Notation for the Surveyors of the Interminable

Notation for the Surveyors of the Interminable
Photo: Stanislava Ovchinnikova, part of "Suspension in Other Terms"
A testimonial project examining displaced people's imagined and physical sites of dwelling.

Stanislava Ovchinnikova
Helsinki, Finland / Kyiv, Ukraine
About
An interdisciplinary artist and curator.
Links
Team members
Stanislava Ovchinnikova
Field of work
Visual Art, Multimedia, Photography, Curating, Research
Project submitted
2025

I am a Ukraine-born, Finland-based interdisciplinary artist and curator interested in examining the relationships that displaced people construct with physical and imagined spaces. Working through visual arts, performance, and writing I investigate the conditions that construct displaced subjectivity across European contexts.

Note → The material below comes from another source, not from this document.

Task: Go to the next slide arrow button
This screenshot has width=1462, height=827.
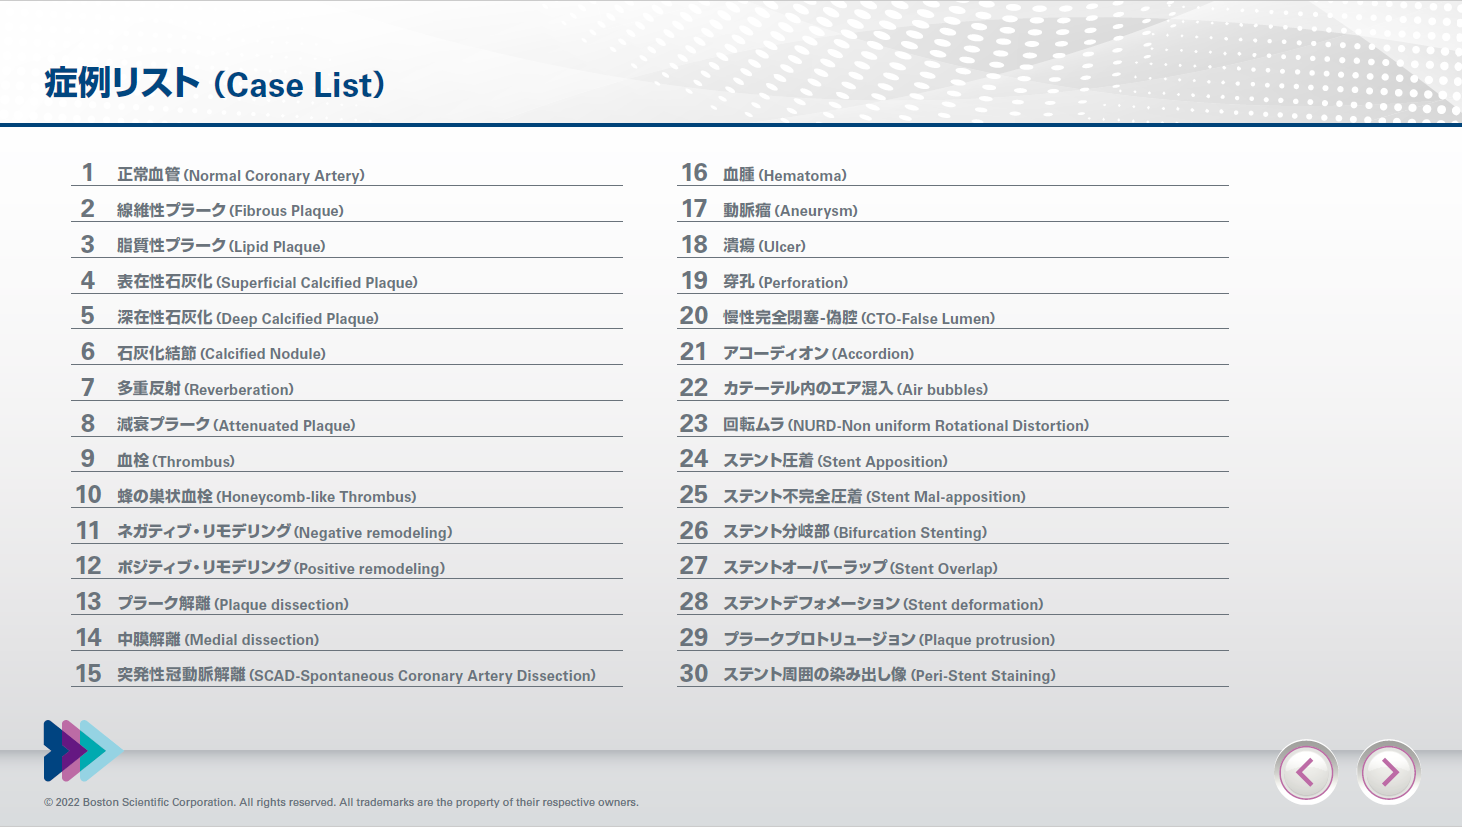Action: (x=1388, y=772)
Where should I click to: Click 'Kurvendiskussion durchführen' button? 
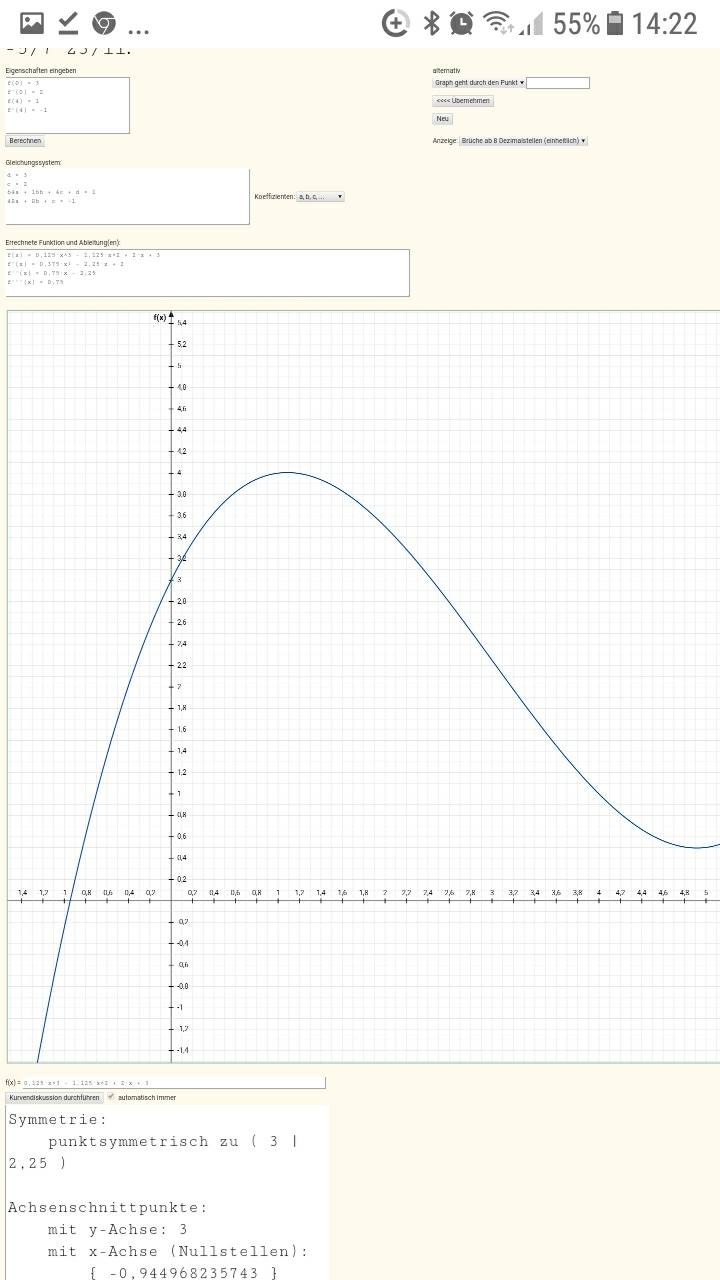(x=54, y=1097)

Among my recent projects is a site-specific photography exhibition “Suspension in Other Terms," which brings into focus the institutional architecture of a reception center in Finland; a lecture-performance on the politics of witnessing “Understanding The Urgency”; and “Two Gardens,” an essay about the ideologically divided plot of land that belonged to my family.
Since early 2023, I have also been working as a guest curator in a Ukrainian archive of wartime dance films, Let The Body Speak, developing public programming focused on the changing topographies of war.

Among the recent educational programs I took part in are "Landscape (post) Conflict" summer school at the Irish Museum of Modern Art; "University in Ruins. Scaffolding Futures" Viadrinicum summer school in Viadrina Univercity (Frakfurt (Oder)); and a Method Fund's course on "How Art Utters War."

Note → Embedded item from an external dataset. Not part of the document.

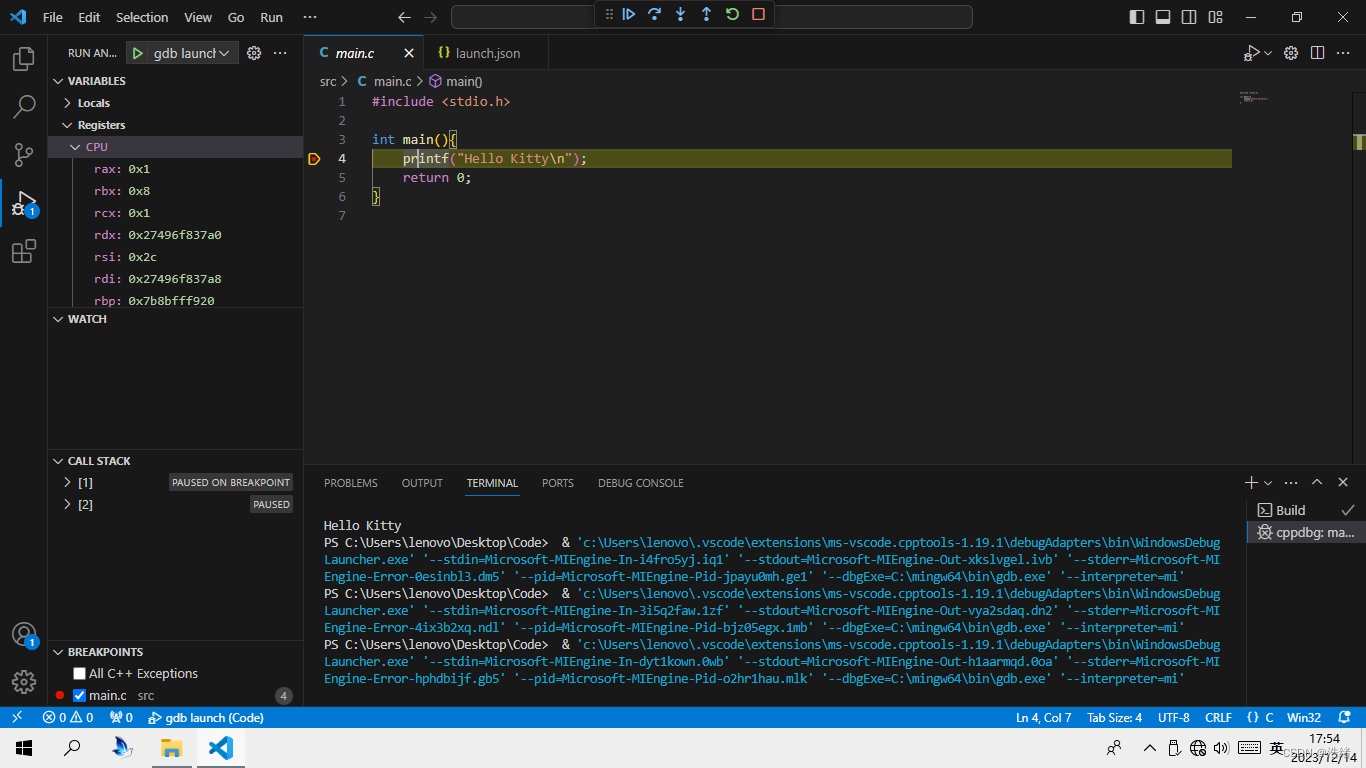Uncheck the main.c breakpoint checkbox
This screenshot has width=1366, height=768.
[x=80, y=696]
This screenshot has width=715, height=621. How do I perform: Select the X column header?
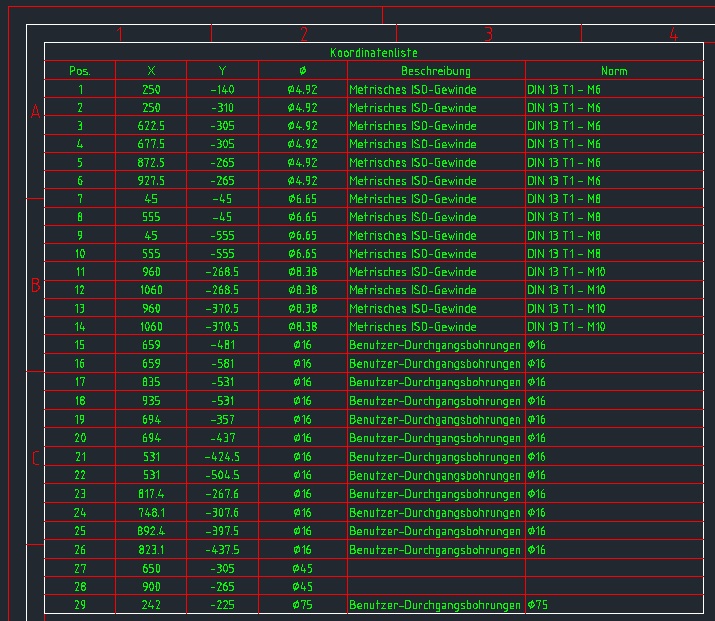click(151, 71)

"Notation for the Surveyors of the Interminable" is born out of my direct experience as a displaced person (war refugee) from Ukraine. In this project's context, I examine refugee infrastructure, which includes both physical sites of refugee accommodation and imagined spaces in which displaced people remain (referring here, e.g., to the visions and memories of our countries of origin).

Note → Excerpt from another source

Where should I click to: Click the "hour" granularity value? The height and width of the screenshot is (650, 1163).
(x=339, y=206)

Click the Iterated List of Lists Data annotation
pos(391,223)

I have just realised the first exhibition in the context of this project, titled "Suspension in Other Terms." It was a site-specific photographic exhibition documenting a refugee reception center in Halikko (Salo, Finland) where it was also presented. It was created from the desire to re-present the immediate material conditions of the site in ways that bring (back) to light the naturalized agents of state control present within the reception center, while acknowledging my own—photographer's—surveilling position (with my gaze, however, reversed—directed back at the institution instead of its dwellers). Simultaneously, this work intended to acknowledge and visually reflect on what might be understood as a more common or generalized refugee experience: being suspended bureaucratically, spatially, and temporally; waiting; repeatedly confronting matters of death; configuring oneself anew, or facing the imperative to do so, being pressured into configurations not of one's choosing. Suspension in Other Terms also drew from observations of the repetitive nature of refugee infrastructure: how buildings, waiting rooms, and various other accommodations maintain similar visual and spatial patterns even when they are located in places geographically distant from each other.

I began photographing this site in early 2025, when I was invited there to work on a separate socially engaged project. Before visiting the reception center for the first time, I had already been familiar with the reception system I myself had been a part of as a Ukrainian refugee.